Filed 3/20/19 Winarto v. Tjipto-Margo CA4/2

NOT TO BE PUBLISHED IN OFFICIAL REPORTS

California Rules of Court, rule 8.1115(a), prohibits courts and parties from citing or relying on opinions not certified for publication or ordered published, except as specified by rule 8.1115(b). This opinion has not been certified for publication or ordered published for purposes of rule 8.1115.

IN THE COURT OF APPEAL OF THE STATE OF CALIFORNIA

FOURTH APPELLATE DISTRICT

DIVISION TWO

MARJATI WINARTO,

Plaintiff and Appellant,

v.

SATRIJO TJIPTO-MARGO,

Defendant and Respondent.

E069576

(Super.Ct.No. HEK1501458)

OPINION

APPEAL from the Superior Court of Riverside County. Bradley O. Snell, Judge. Affirmed.

Marjati Winarto, in pro. per; and Holstrom, Block & Parke and Ronald B. Funk for Plaintiff and Appellant.

Westover Law Group, Andrew L. Westover and Morgan Cahill-Marsland for Defendant and Respondent.

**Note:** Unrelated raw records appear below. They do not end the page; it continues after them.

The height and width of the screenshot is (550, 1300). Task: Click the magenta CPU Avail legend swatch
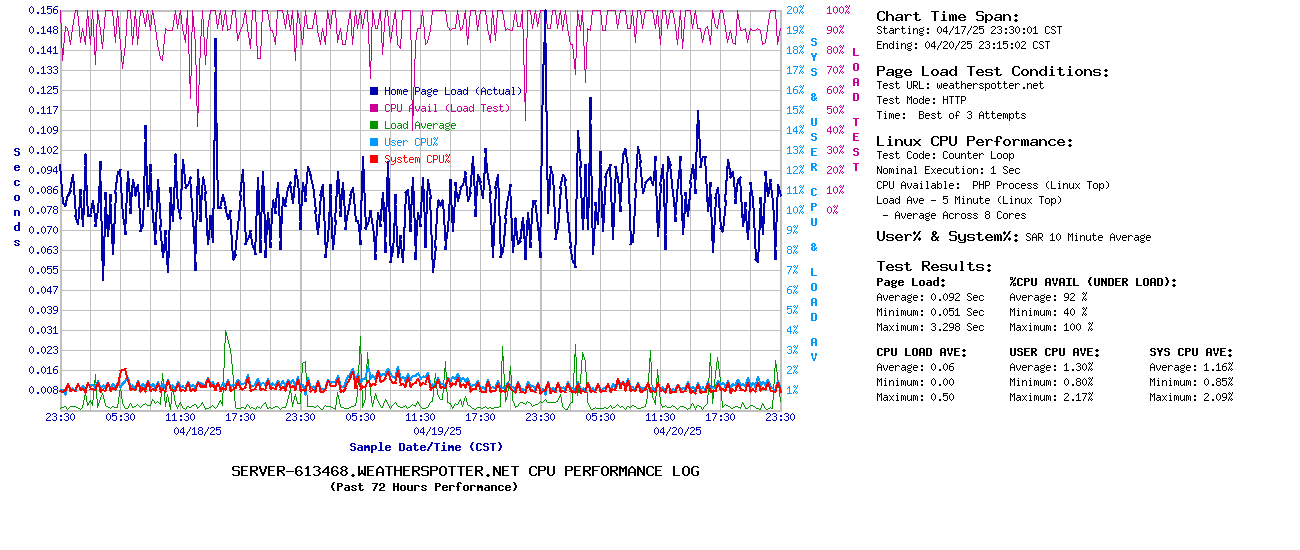click(374, 108)
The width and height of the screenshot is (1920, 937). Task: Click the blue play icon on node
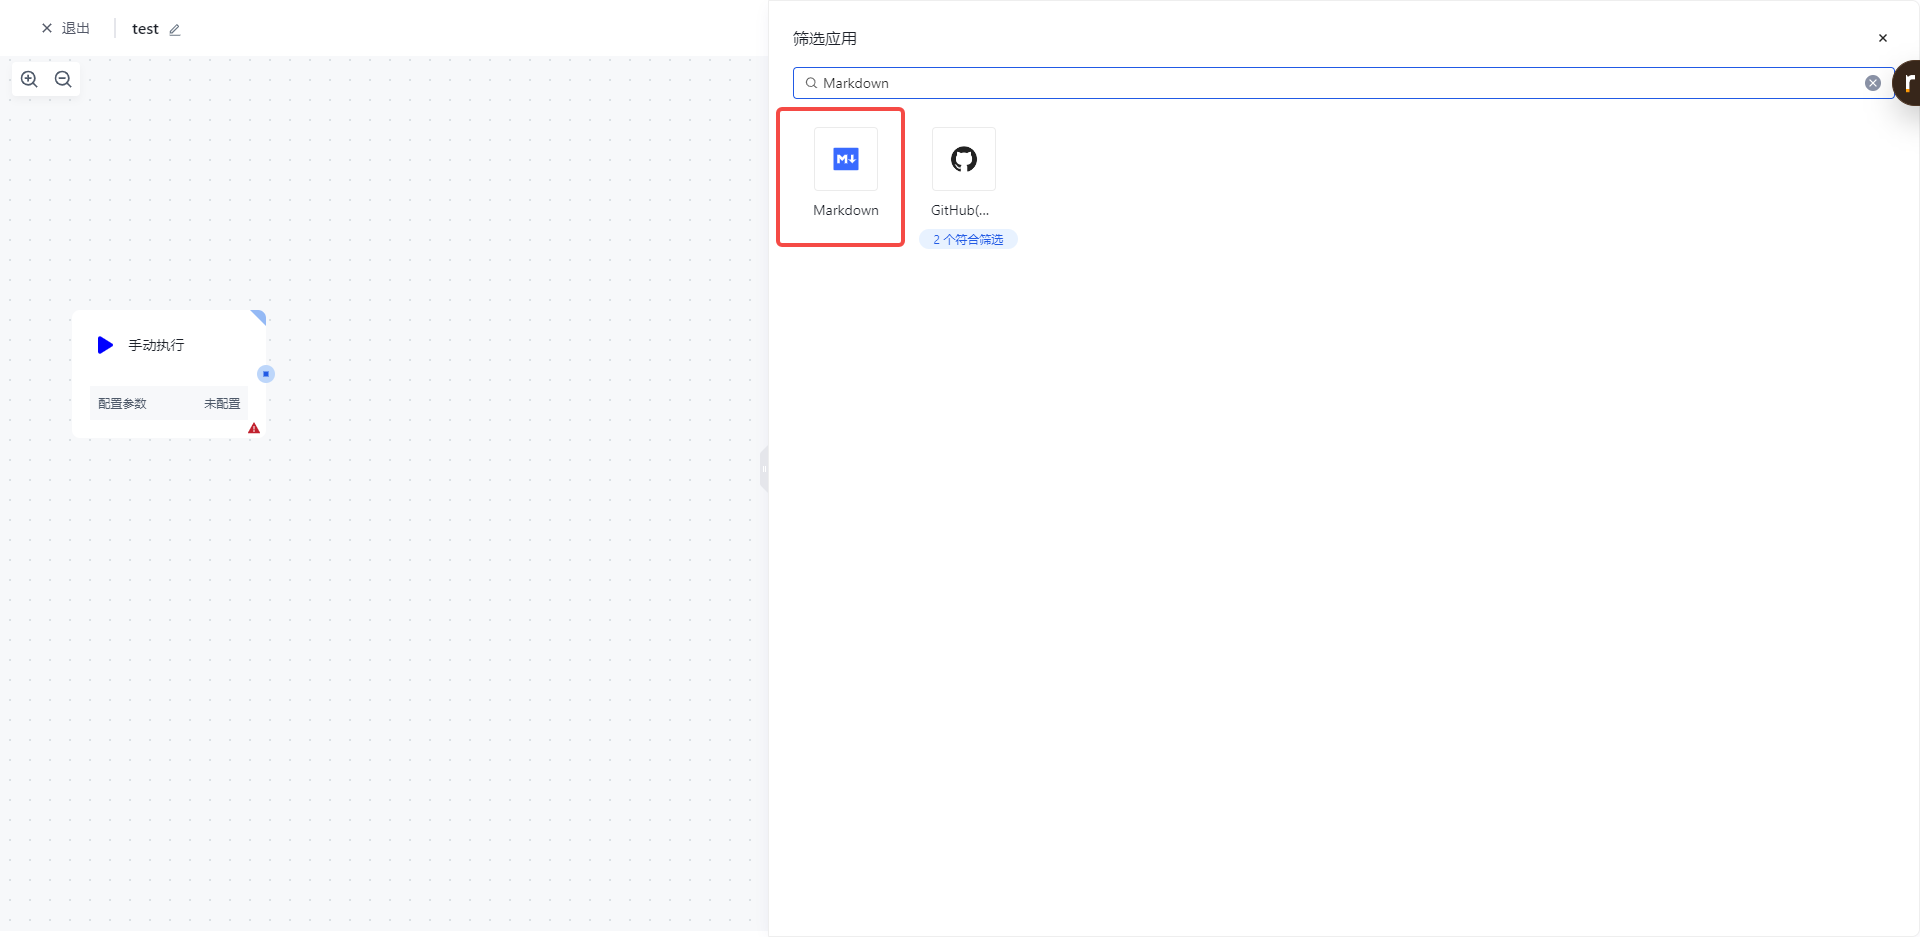click(105, 345)
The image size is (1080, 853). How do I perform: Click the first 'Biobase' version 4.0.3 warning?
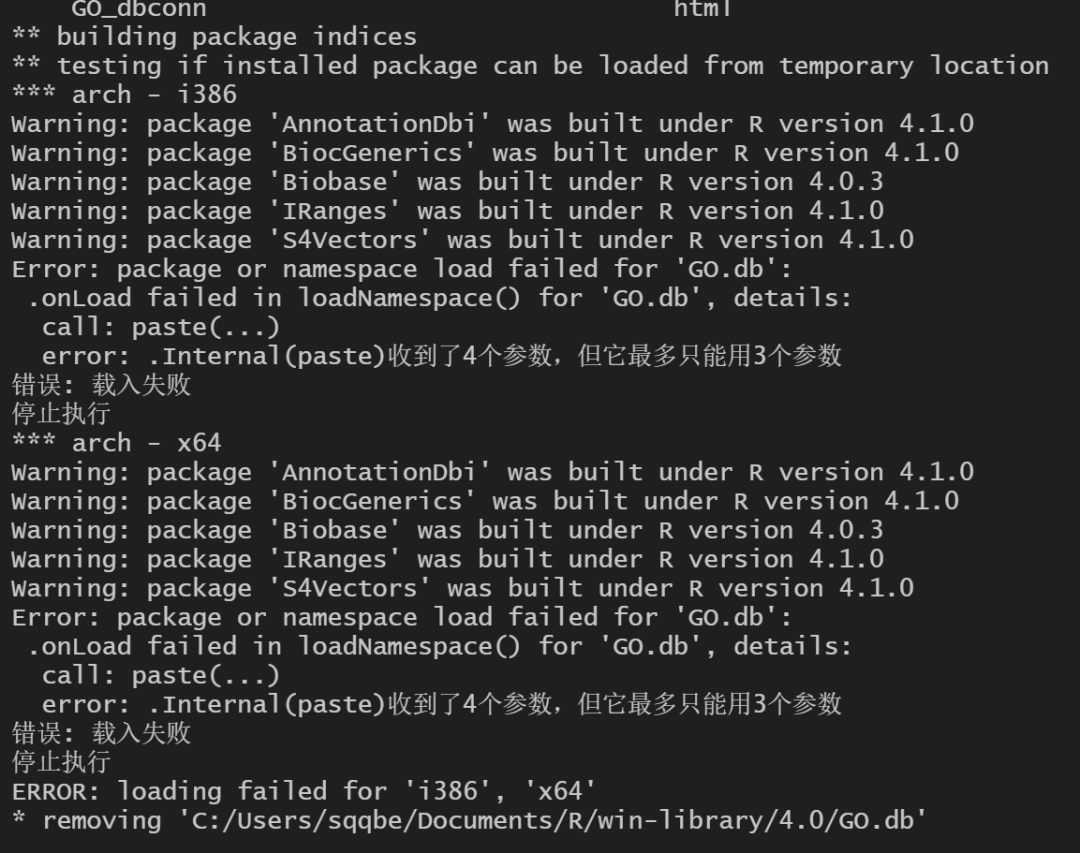[x=447, y=182]
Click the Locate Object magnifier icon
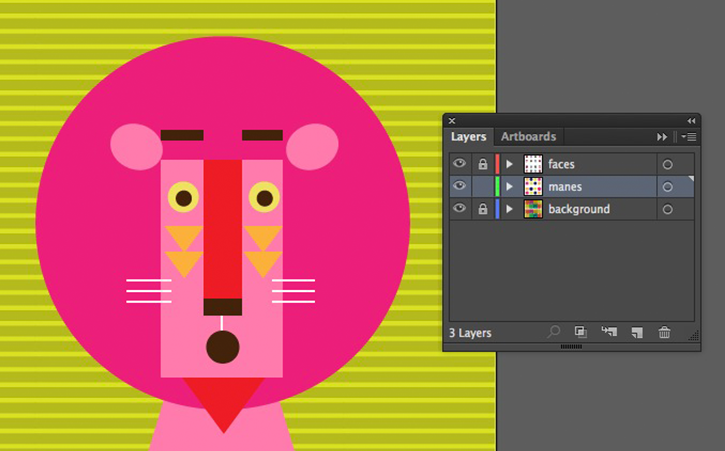 [x=553, y=332]
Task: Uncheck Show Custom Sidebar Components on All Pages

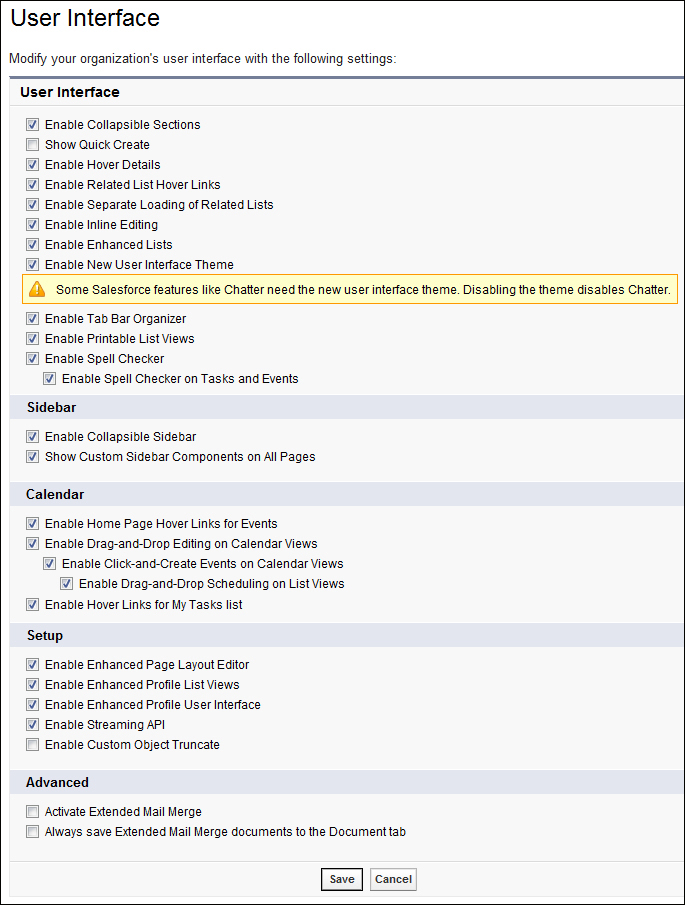Action: coord(32,457)
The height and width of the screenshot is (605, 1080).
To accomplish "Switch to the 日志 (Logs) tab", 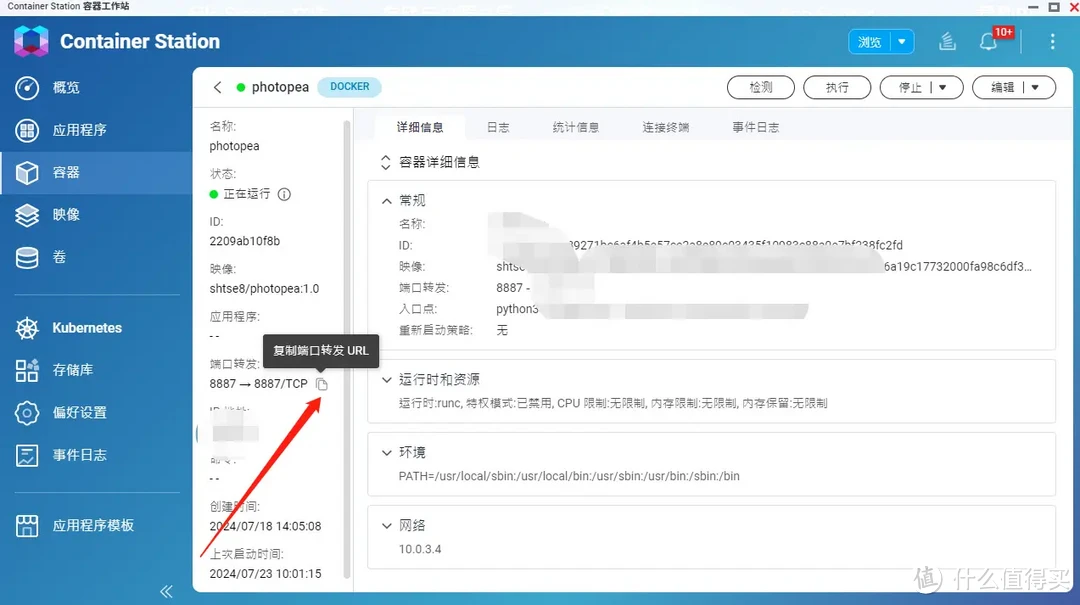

Marjati Winarto (mother) appeals from the superior court’s denial of her motion to set aside as void a 2005 stipulation and order (2005 order) between her and Satrijo Tjipto-Margo (father) modifying child support, custody, and visitation. She contends that the order is void on its face for two reasons: (1) The trial court did not comply with the statutory requirement of articulating a statement of reasons justifying the child support award, and (2) the child support award is against public policy. We conclude that the order is not void on its face for failure to include the statement of reasons because, by statute, the court may state the reasons either in writing or orally on the record, and the order does not indicate that it was entered without a hearing. We further conclude that the child support award is not void as against public policy. We therefore affirm.

BACKGROUND

A stipulated judgment dissolving the marriage of mother and father was entered in 2002. The couple had one daughter, born in December 1997. Father and mother were awarded joint legal custody, with primary custody awarded to mother. A visitation schedule was set, and father was ordered to pay mother $600 per month in child support.

Three years later, in 2005, father and mother stipulated to modify their judgment of dissolution. Sole legal and physical custody of the child was granted to mother. Mother was allowed to move with the child to New Zealand. Mother was required to bring the child to California once per year to visit with father. Additional visits in California were permitted at mother’s sole discretion. Father was allowed to visit the child in New Zealand at his expense at any time with 30 days advance notice given to mother.

In the 2005 order, child support was modified so that father was responsible for paying monthly support only in the months in which the child visited with father in California. The child support award reads: “In every month wherein [father] exercises a visit with [the child] in California, he shall pay to [mother] child support in the amount of $600.00 for that month, or he shall pay the greater of $600.00 or the cost of the airline ticket for [the child]. In all months wherein [father] does not exercise a visit with [the child] in California, he shall pay no child support to [mother].” The 2005 order further provides: “The parties acknowledge that the above child support orders are in the best interests of the minor children and that they are fully informed of their rights under the Minimum Child Support Standards Act. We make this agreement freely without threat or duress, and the needs of the children will be adequately met under this agreement. The right to support has not been assigned to the county pursuant to Section 11477 of the Welfare and Institutions Code, and no public assistance application is pending.” The 2005 order was signed by the parties, their respective attorneys, and the court.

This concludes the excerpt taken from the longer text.